EXTRAIT DU DOCUMENT =
↓

On croit rêver ! Une tempête dans un verre d’eau orchestrée par les réseaux sociaux. Zemmour, « iel » et consorts, assez !

     Parlons de choses sérieuses dans un monde futile et négligeable, celui du mundillo !
     Noël porteur de bienfaits et l’année nouvelle, d’espérances, nous amènent à extravaguer. Plus que rêver, extravaguons.

 

   

      Et si la Monumental de Barcelone retentissait à nouveau des clameurs aficionadas aux environs de 18 heures ? Si cette plaza emblématique retrouvait son lustre d’antan, sa place dans la tauromachie, plaza qui a offert le plus de spectacles taurins lors du dernier quart du siècle dernier ?
     Car les toros n’y sont pas interdits ainsi que dans toute la Catalogne. Ce sont les indépendantistes qui ont perpétré la liquidation de la tauromachie devenant effective après que José Tomas ait rempli la Monumental en septembre 2011. Dix ans !
     La tauromachie est l’emblème de l’Espagne et cet outrage est basé uniquement sur l’agissement haineux de ceux qui nient leur pays et Madrid principalement. L’Espagne les dérange et les arènes de Catalogne sont orphelines.

↑

CONSIGNES DE TRAVAIL =
Les affirmations suivantes concordent-elles avec l’extrait sur les arènes de Barcelone ? Répondez à chacune par oui ou par non en citant mot pour mot le passage décisif : (a) la tauromachie est interdite dans toute la Catalogne ; (b) José Tomas a rempli la Monumental en septembre 2011 ; (c) la Monumental est la plaza qui a offert le plus de spectacles taurins lors du dernier quart du siècle dernier.

CONTENU DES DONNÉES =

↓

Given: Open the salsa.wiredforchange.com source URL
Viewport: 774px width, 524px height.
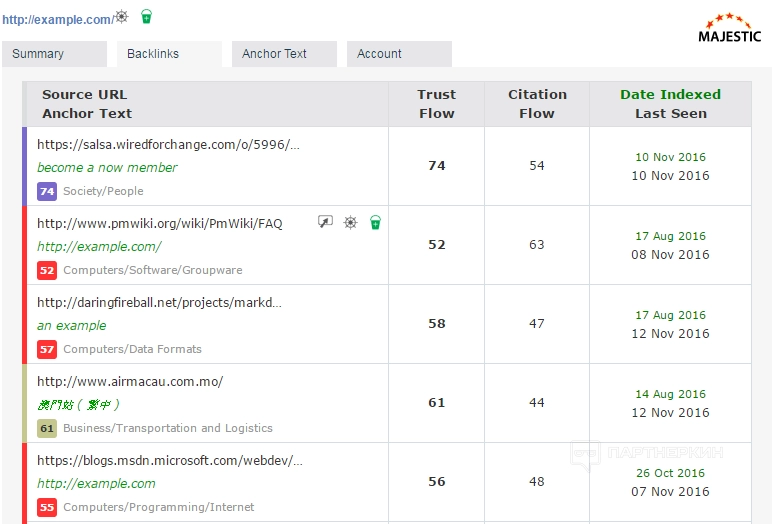Looking at the screenshot, I should click(168, 144).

↑

RÉPONSE ATTENDUE =
(a) Non : « Car les toros n’y sont pas interdits ainsi que dans toute la Catalogne. »
(b) Oui : « après que José Tomas ait rempli la Monumental en septembre 2011 »
(c) Oui : « plaza qui a offert le plus de spectacles taurins lors du dernier quart du siècle dernier »